Healthcare Identifiers Act 2010 This Act outlines how unique identifying numbers are allocated to each health provider and individuals as healthcare recipients to provide a way of ensuring that health information is correctly matched to the individual that received healthcare or the entity that provides healthcare.

Healthcare Identifiers Regulations 2010 regulates the collection, use and disclosure of healthcare record identifiers and information.

=== PCEHR Jurisdictional Advisory Committee (PCEHR JAC) ===
The PCEHR Act established the PCEHR Jurisdictional Advisory Committee (PCEHR JAC) to advise the System Operator on matters relating to the interests of the Commonwealth, States and Territories in the PCEHR system. The PCEHR JAC meets at least four times per year, or more frequently as agreed between the System Operator and the Chair.
The PCEHR JAC has nine members, a member to represent the Commonwealth and a member to represent each State and Territory.

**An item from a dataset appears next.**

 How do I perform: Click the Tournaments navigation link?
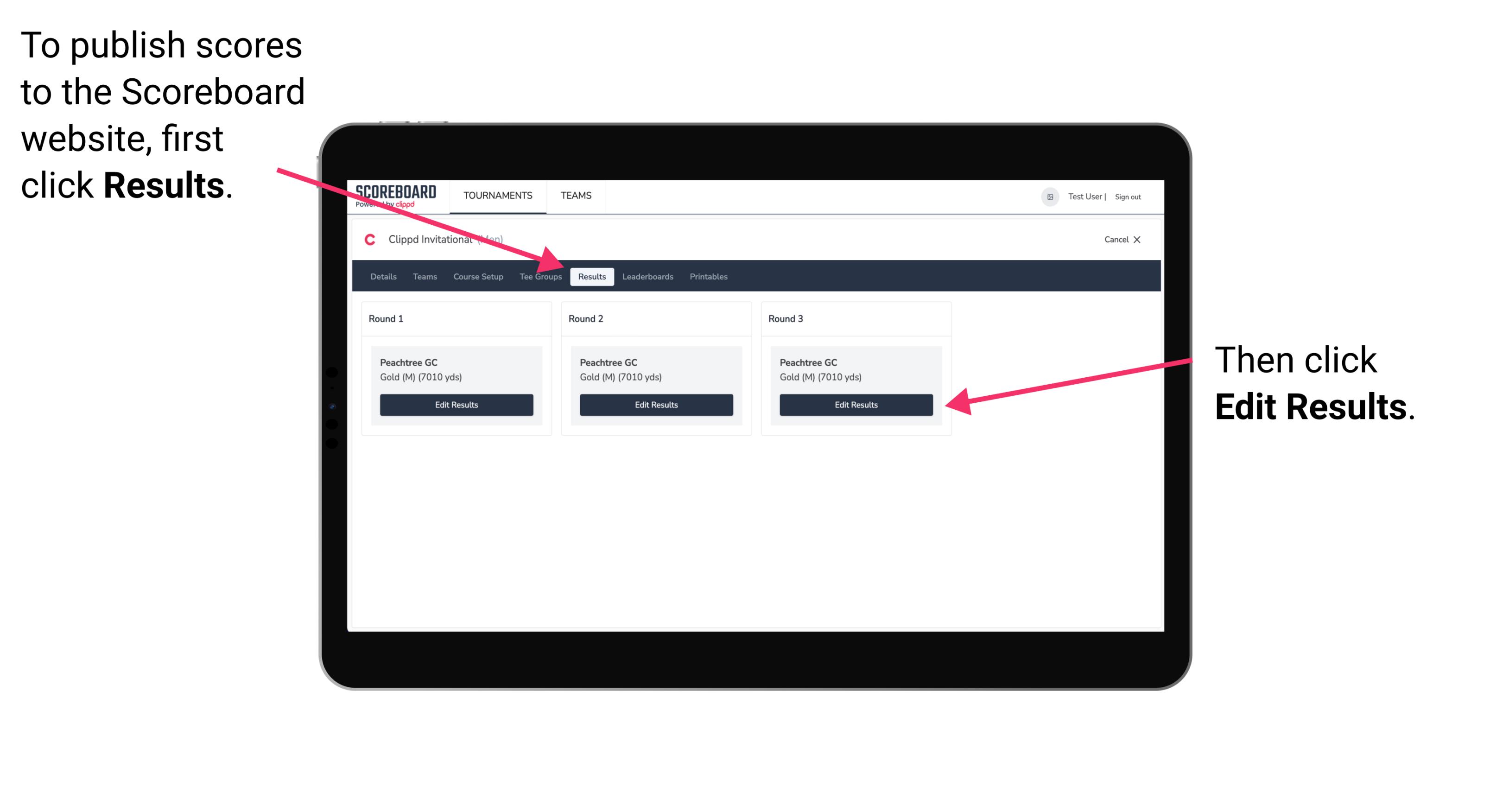tap(496, 195)
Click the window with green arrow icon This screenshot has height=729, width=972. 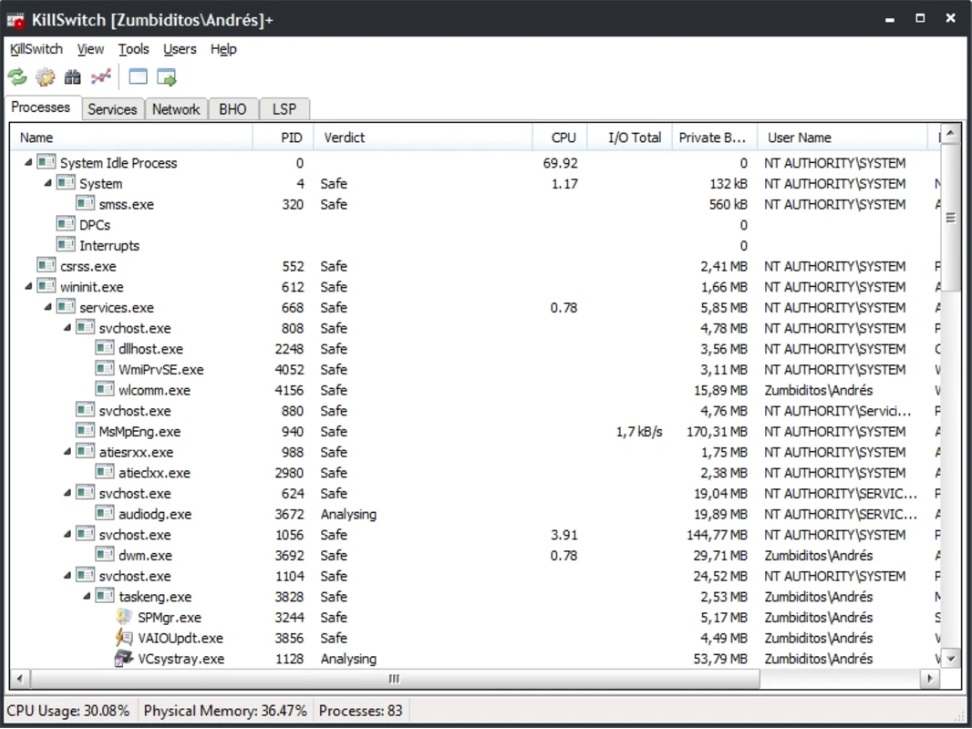point(166,77)
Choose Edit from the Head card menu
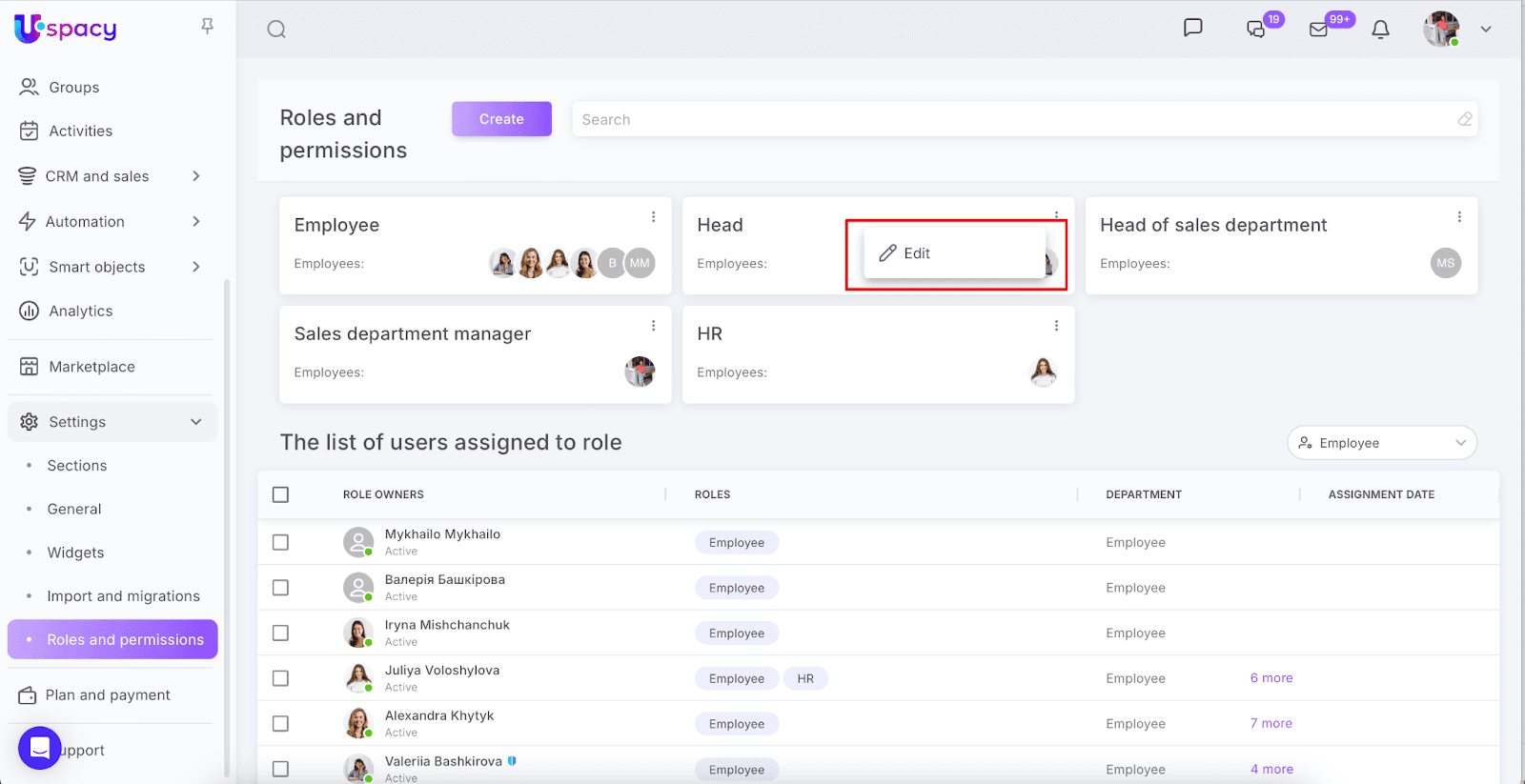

=== PCEHR Independent Advisory Council (PCEHR IAC) ===
The PCEHR Independent Advisory Council (PCEHR IAC) was established under the PCEHR Act to advise on the operation and participation in the PCEHR system, clinical, privacy and security matters relating to PCEHR system operations. The PCEHR IAC meets at least four times per year.

== Criticism ==
Security and privacy concerns have been raised about the platform. Originally, participation of the system was to opt-in by each person giving consent, however due to low participation rates, the platform moved to become opt-out instead. Each Australian had until 31st of Jan 2019 to opt-out. After 31st of Jan 2019, however, any user can delete their My Health Record, as well as restrict access to providers. In a life-threatening emergency, certain providers (like hospital emergency departments) can access a patient's My Health Record without being given explicit access. There are 13,000 health providers involved, from specialists and general practice doctors to pharmacies and hospitals.

Additional concerns have been raised around warrant-less law enforcement access to health data. The health minister Greg Hunt requested the deletion of advice indicating that police would have access to health record data, before promising a redraft of the legislation to explicitly curtail warrant-less access.
Additionally cybersecurity audits have remained incomplete.
Further concerns have surrounded the inappropriate access of health record data.

Additionally uptake amongst health care providers has remained low with half of all records standing empty, and with poor uptake and usage by health care providers.

==Similar initiatives==
MediConnect was an early program that provides an electronic medication record to keep track of patient prescriptions and provide stakeholders with drug alerts to avoid errors in prescribing.

== Patent Issues ==
MyMedicalRecords.com, a subsidiary of MMRGlobal began investigations about the PCEHR use of its intellectual property.